Maintain a log of key design decisions, including:

The decision made
Rationale behind it
Alternative approaches considered
Potential impact on evaluation results

Example format:

Date	Decision	Rationale	Impact
YYYY-MM-DD	Decision made	Why this approach was chosen	How it affects the evaluation
2025-11-19	Only implement SAD-mini	labour intenstive and non-trivial to do SAD-lite. Sad-mini is also useful as is.	Only 5 of the 16 tasks will be implemented
2025-11-19	Load needed zip files from GitHub API	The cloned repository size is +1GB while only downloding the SAD-mini files are about 2.5 MB	Will break if the location of these files are changed at the reference repository. There is no official hugging face or similar source.

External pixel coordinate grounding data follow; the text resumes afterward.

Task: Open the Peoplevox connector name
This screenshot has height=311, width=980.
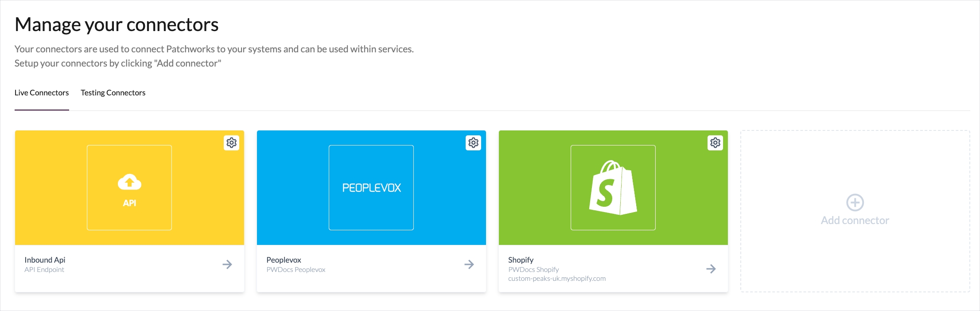Action: click(x=284, y=260)
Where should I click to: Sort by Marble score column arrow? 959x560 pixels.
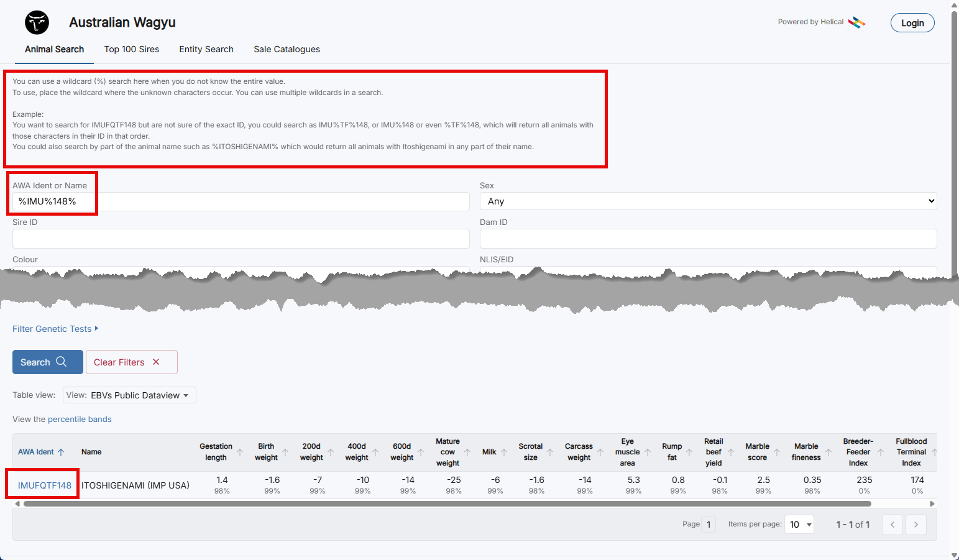coord(777,452)
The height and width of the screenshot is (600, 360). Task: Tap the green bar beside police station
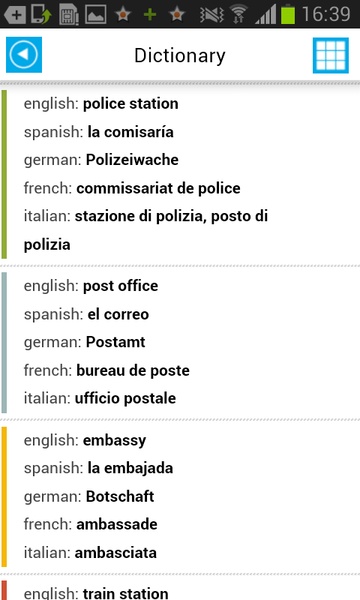(x=4, y=174)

2025-11-19	All choices order is randomized for all Mini benchmarks	It is not explicit in the report but it seems reasonable and looking at the data sources we have `choice_order: null` on all source files. This was checked by regex on `choices_order: (?!null)` and finding no matches. Also it is unclear how we would enforce an order given we only have fields for the correct and incorrect responses.	Will break if the location of these files are changed at the reference repository. There is no official hugging face or similar source.

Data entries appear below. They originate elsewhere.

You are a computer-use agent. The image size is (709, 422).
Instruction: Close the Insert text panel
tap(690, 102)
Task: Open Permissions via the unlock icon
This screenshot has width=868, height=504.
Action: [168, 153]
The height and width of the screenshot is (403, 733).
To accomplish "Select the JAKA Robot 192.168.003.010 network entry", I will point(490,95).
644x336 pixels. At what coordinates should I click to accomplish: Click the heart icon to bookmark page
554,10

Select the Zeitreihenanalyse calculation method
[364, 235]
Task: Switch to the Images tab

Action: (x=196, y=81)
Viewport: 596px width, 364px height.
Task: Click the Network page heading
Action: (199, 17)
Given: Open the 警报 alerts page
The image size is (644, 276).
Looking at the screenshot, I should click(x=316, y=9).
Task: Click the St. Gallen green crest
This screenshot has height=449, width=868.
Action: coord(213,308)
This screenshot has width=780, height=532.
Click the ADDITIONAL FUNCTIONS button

2025-11-20	Randomly uniformly chooses between text above/below and question option 1 or 2 for stages_full.	It is not explicit in the report when they use which positioning or which question option so I assume they randomly pick one.	The record to sample conversion for stages_full is not deterministic without providing seed.

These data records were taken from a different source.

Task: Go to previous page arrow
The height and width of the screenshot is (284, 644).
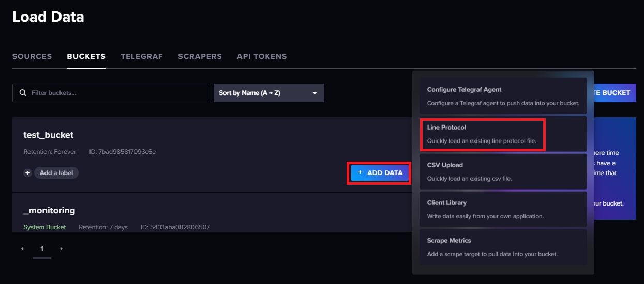Action: [x=22, y=249]
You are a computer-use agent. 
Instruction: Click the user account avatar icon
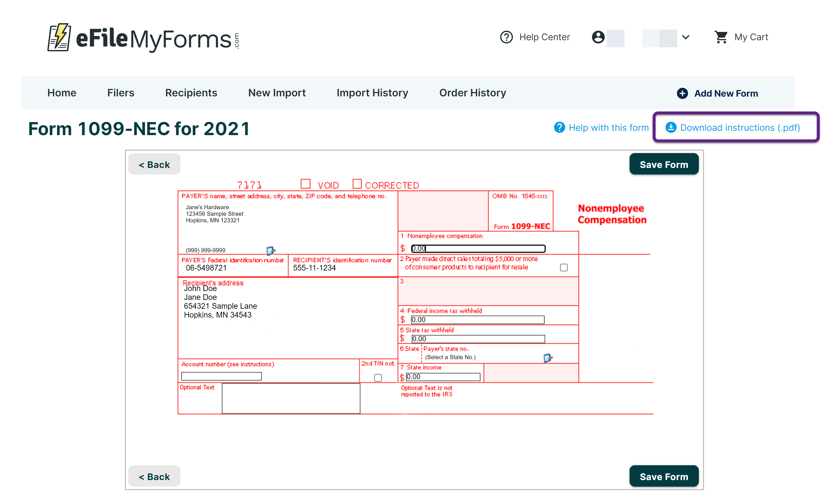click(x=598, y=37)
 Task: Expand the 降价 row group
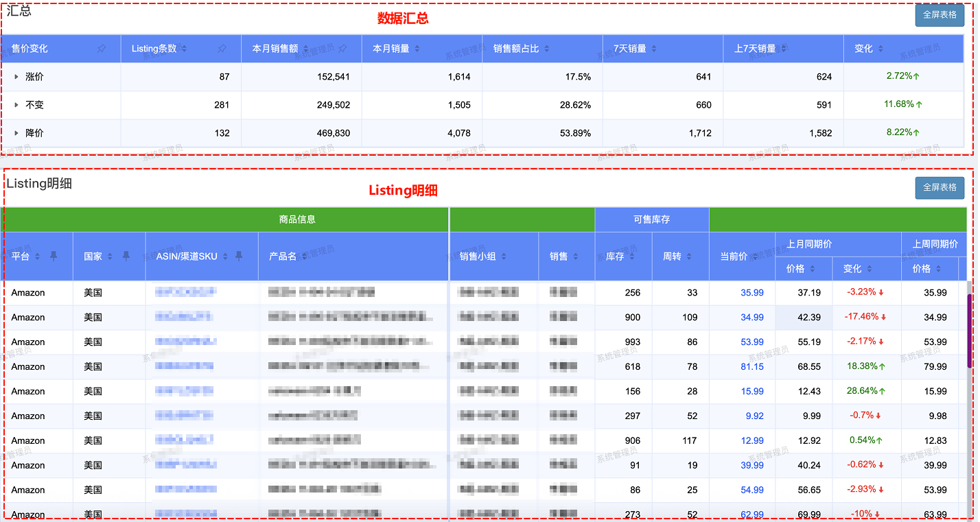[16, 133]
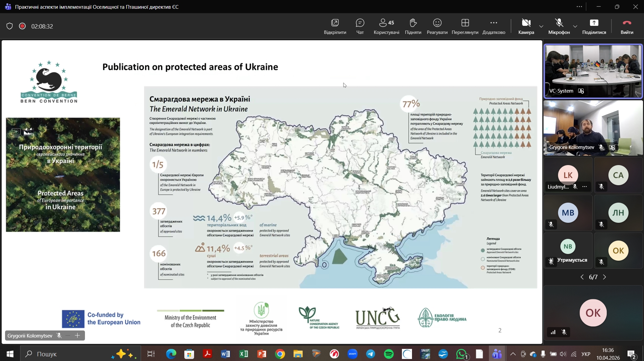The height and width of the screenshot is (361, 644).
Task: Click the Відкріпити pop-out icon
Action: 335,26
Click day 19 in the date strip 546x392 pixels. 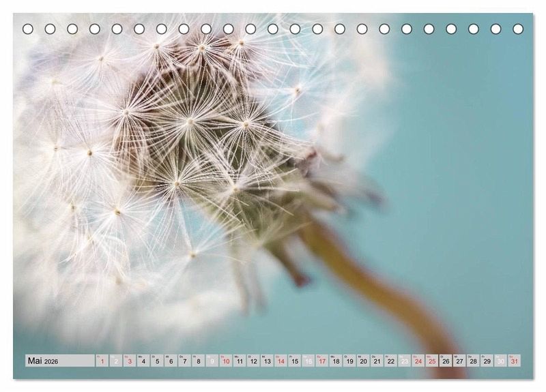(349, 361)
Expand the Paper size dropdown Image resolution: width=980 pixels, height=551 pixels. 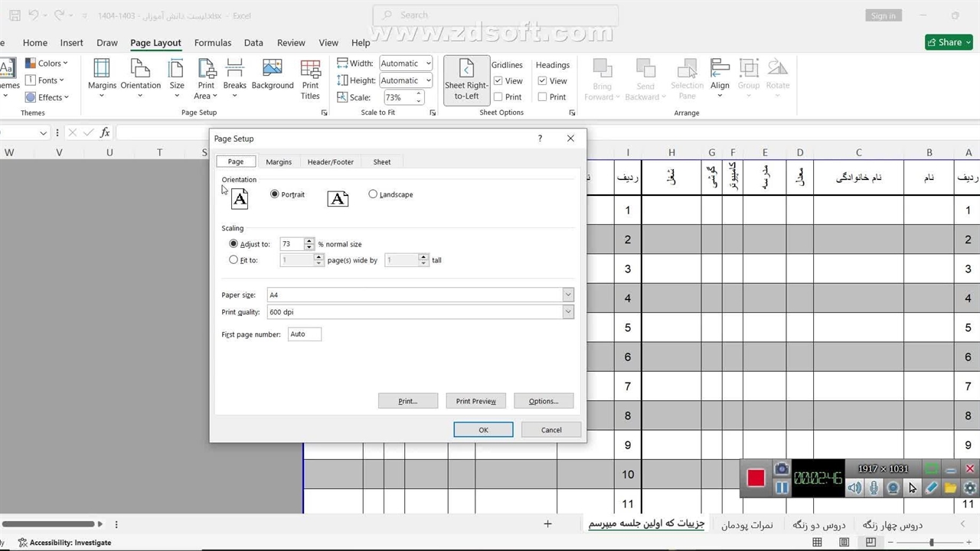(x=567, y=295)
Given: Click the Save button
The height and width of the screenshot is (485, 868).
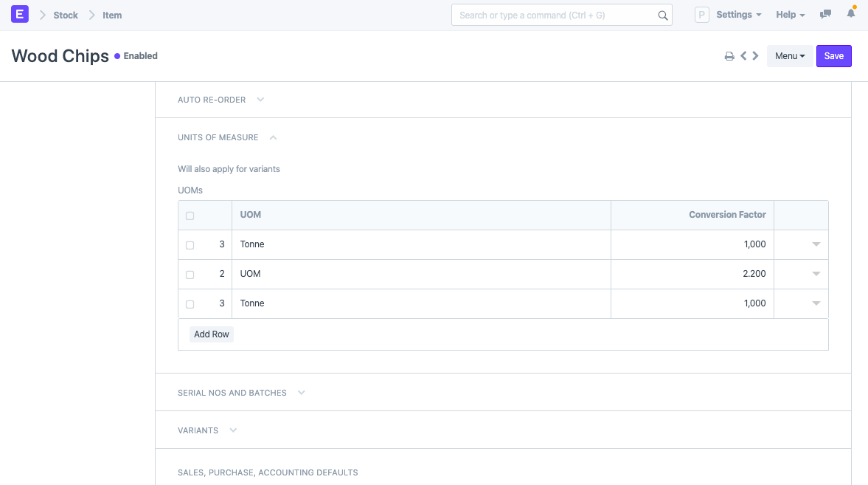Looking at the screenshot, I should tap(833, 56).
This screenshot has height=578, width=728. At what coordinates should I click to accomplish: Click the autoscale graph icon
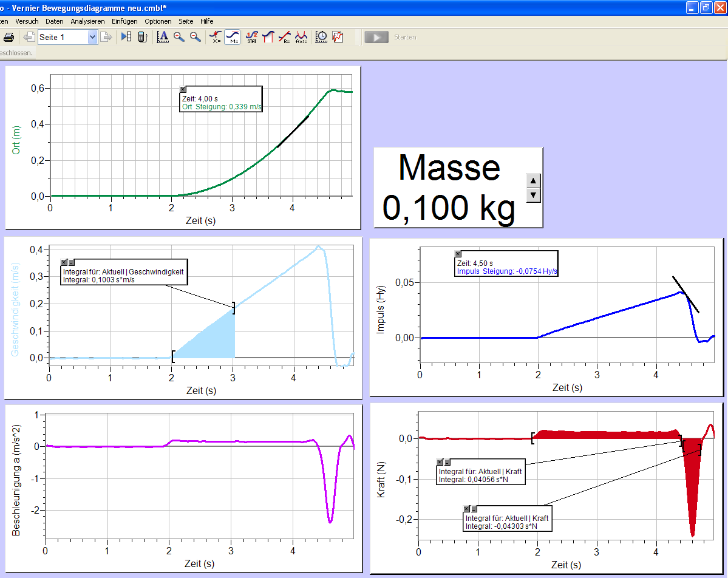point(162,37)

2025-11-24	Use the MCQ built in Solver and Scorer	I don’t find it obvious how the MCQ questions are laid out in the paper.	We are formating questions as A), B) instead of (A), (B) as they do. This also means that the Answer assist is just ‘Answer:’
2025-12-02	Don’t use the MCQ built in solver. Format (A), (B), …	In all examples this is the case in the report and the answer assist is stated as ‘Answer: (’ which is evidence that the alternatices should start with ‘(’.
2025-12-02	Grade when an answer has a correct format in a leniant way.	The grading is not exactly specified in the report and we don’t emphesize format clearly in the prompt so I think it make sense to be leniant in the grading as well.